» Your goal
Could you render the items as a Markdown table with the columns Row and Line, starting at the line containing "The image size" and ending at the end of the items? Skip blank lines and leave the pictures out.

[Begin Exercise input]

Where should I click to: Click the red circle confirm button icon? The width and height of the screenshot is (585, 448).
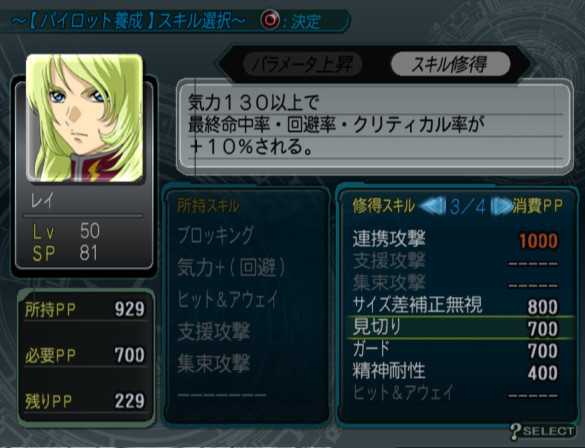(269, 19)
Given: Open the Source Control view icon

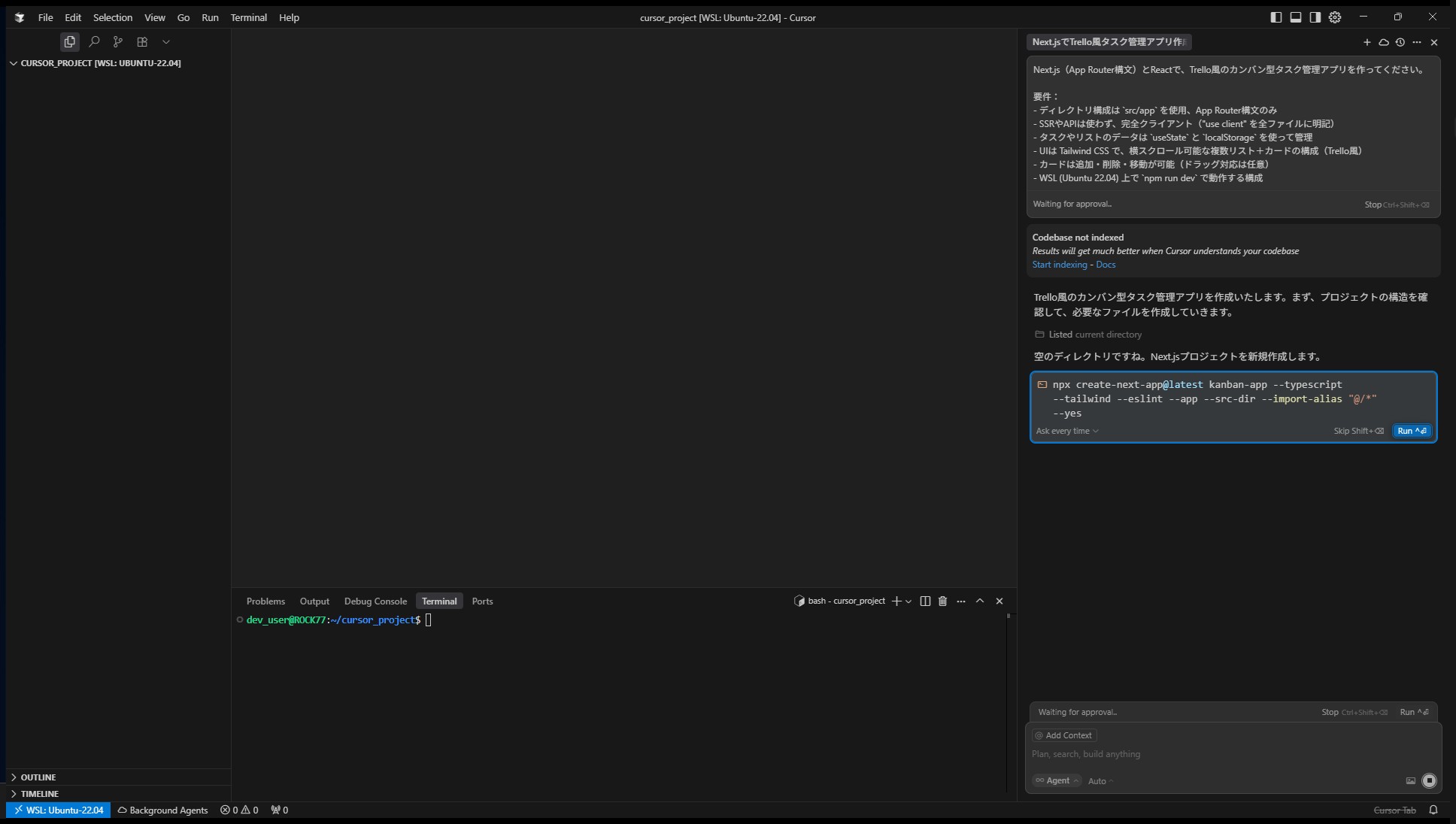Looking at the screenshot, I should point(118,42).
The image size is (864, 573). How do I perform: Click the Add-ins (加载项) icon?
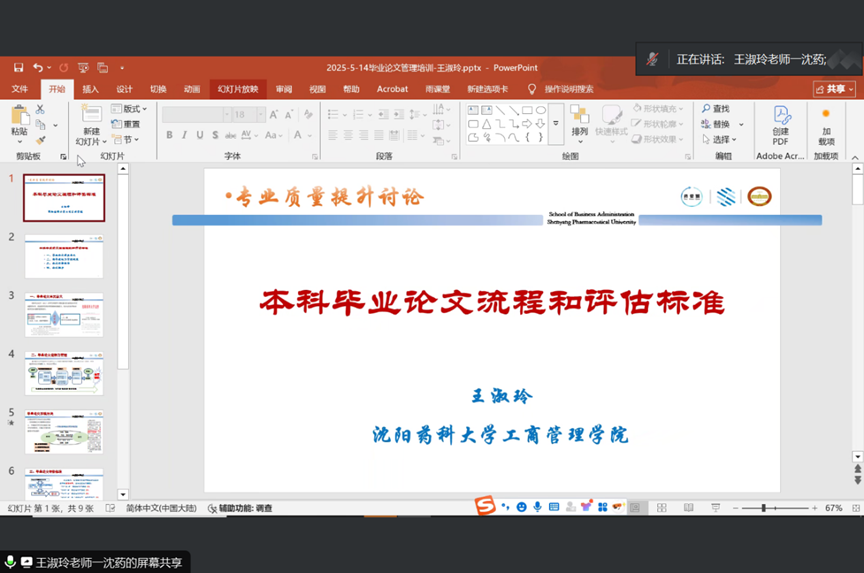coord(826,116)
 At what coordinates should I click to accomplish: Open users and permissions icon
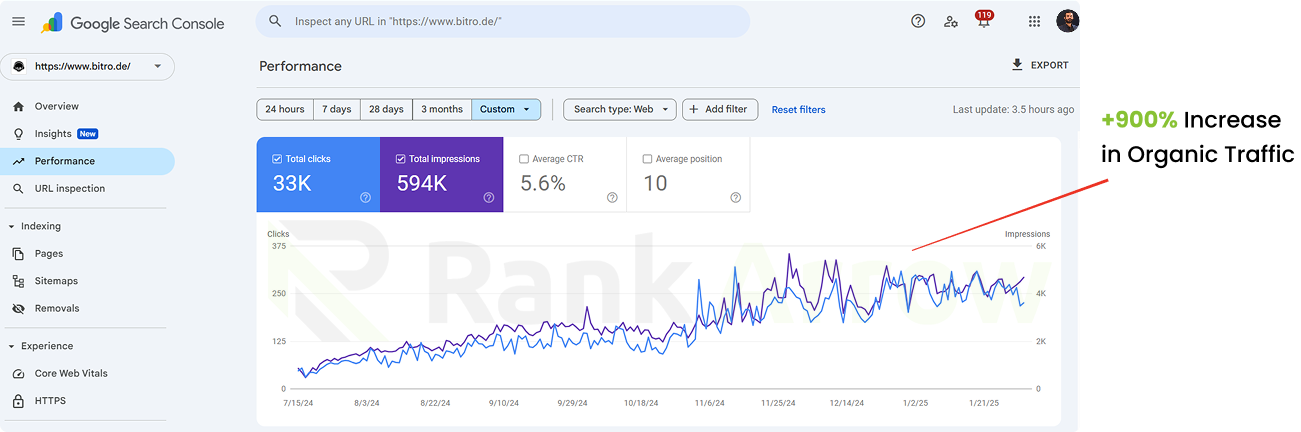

[End Exercise input]

» Solution to this task
| Row | Line |
|---|---|
| 1 | The image size is (864, 573). How do I perform: Click the Add-ins (加载项) icon? |
| 2 | coord(826,116) |
| 3 |  At what coordinates should I click to accomplish: Open users and permissions icon |